Der Corona-Hotspot in Unterfranken ist die Region Würzburg. Stößt dort das Gesundheitsamt deshalb an seine Grenzen? Ein Fall in Reichenberg lässt das vermuten.
Symbolfoto Corona
Foto: Wolfgang Kumm, dpa | Symbolfoto Corona
Angelika Kleinhenz
 |  aktualisiert: 27.04.2023 09:40 Uhr

Die Corona-Pandemie bringt die Gesundheitsämter an ihre Belastungsgrenze. Dies zeigt ein Fall in der Gemeinde Reichenberg im Landkreis Würzburg. Seit vergangenen Samstag ist klar: Auch eine Person, die sich ehrenamtlich als Wahlhelfer am 15. März engagiert hatte, ist mit dem Coronavirus infiziert. Unklar ist, ob die Person am Tag der Kommunalwahl bereits das Virus in sich trug und ob sie andere an diesem Tag angesteckt hat. Klar ist: Sie hatte am Wahltag mit vielen Menschen Kontakt. Mit einigen auch engeren.

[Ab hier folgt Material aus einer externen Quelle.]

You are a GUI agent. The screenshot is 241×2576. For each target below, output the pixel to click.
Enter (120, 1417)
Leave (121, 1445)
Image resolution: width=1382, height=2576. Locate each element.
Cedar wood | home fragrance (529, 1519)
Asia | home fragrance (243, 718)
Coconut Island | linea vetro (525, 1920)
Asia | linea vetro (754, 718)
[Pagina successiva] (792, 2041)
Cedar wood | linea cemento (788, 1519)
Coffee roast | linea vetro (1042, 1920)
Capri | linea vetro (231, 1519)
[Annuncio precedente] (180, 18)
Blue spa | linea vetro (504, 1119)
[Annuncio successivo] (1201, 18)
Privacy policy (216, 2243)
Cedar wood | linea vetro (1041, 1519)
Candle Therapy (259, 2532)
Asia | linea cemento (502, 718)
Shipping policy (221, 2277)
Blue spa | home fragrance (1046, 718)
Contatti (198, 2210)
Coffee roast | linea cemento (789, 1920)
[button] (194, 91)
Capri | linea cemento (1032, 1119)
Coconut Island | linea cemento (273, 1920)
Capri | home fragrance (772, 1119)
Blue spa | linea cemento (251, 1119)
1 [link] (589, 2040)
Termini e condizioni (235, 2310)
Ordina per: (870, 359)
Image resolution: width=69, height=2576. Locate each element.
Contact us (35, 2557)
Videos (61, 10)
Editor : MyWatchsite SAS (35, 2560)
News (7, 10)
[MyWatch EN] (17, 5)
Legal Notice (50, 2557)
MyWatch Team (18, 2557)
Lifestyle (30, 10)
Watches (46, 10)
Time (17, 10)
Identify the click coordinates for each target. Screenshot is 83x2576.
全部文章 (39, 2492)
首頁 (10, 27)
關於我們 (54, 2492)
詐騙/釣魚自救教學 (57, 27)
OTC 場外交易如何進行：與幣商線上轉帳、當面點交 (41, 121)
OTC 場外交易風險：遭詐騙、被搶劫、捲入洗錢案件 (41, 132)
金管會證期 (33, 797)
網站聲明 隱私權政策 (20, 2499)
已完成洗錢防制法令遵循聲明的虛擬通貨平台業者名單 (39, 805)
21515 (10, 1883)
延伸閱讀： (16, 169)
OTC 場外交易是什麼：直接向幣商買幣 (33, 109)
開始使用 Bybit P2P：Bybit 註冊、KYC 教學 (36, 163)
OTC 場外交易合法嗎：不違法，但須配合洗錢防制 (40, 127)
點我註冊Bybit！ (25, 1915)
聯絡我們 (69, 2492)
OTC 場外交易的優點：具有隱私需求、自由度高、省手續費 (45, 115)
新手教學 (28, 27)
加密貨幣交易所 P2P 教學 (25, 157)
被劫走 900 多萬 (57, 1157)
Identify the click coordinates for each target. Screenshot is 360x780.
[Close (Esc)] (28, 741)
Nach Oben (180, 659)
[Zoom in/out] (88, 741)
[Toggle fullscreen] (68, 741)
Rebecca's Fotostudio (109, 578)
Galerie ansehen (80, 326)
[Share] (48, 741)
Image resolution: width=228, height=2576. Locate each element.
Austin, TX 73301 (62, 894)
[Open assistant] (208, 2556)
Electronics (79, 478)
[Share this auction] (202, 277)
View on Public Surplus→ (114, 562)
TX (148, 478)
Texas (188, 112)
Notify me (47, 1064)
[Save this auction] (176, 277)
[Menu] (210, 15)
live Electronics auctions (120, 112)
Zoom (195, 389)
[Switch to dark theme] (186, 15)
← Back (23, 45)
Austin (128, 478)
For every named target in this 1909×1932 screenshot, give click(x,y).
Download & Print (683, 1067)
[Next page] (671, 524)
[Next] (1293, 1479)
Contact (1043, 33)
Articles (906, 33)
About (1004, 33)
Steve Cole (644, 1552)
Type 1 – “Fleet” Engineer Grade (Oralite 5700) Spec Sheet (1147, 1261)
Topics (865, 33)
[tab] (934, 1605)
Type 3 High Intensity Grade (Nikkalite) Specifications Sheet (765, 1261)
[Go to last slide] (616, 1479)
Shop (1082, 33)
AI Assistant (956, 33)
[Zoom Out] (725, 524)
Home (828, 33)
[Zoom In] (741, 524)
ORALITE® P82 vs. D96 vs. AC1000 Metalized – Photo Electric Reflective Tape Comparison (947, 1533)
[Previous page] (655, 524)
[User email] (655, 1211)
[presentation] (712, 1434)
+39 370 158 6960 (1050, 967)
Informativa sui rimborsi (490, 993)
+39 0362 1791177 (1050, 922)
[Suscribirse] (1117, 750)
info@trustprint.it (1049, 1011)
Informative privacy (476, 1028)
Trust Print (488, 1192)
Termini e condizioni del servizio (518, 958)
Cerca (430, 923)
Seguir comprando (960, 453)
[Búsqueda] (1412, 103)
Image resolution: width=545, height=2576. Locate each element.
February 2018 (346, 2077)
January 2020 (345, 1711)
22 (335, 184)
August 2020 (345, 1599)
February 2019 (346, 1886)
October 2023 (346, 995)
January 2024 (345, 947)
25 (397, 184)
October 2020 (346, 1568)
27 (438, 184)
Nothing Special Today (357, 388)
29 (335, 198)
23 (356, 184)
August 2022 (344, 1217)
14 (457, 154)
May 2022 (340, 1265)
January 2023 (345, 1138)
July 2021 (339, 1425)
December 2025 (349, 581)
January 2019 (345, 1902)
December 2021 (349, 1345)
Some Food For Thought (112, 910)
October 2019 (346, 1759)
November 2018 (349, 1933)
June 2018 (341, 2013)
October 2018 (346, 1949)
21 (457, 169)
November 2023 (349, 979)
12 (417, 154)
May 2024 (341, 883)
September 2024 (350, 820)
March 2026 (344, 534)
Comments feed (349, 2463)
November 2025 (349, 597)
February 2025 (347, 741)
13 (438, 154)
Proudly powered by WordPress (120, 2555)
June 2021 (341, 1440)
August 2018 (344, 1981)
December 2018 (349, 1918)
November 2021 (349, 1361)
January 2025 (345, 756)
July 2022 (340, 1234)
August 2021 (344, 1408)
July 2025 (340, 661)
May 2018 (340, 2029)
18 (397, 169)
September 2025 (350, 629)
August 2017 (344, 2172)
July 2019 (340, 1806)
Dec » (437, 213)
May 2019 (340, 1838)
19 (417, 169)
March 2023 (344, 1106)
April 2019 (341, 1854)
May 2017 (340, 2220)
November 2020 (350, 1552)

Dem Bürgermeister der Gemeinde Reichenberg, Stefan Hemmerich, war klar: "Jetzt ist schnelles Handeln gefordert." Noch am Samstag habe er deshalb mit dem Leiter des Würzburger Gesundheitsamtes, Johann Löw, telefoniert. Dieser habe ihm mitgeteilt, dass es derzeit nicht mehr möglich sei, Kontaktketten weiter zu verfolgen oder Tests durchzuführen. Die Kapazitäten seien erschöpft. Der Bürgermeister solle nichts unternehmen und niemanden informieren. Erst bei weiteren Personen mit Symptomen könne man reagieren.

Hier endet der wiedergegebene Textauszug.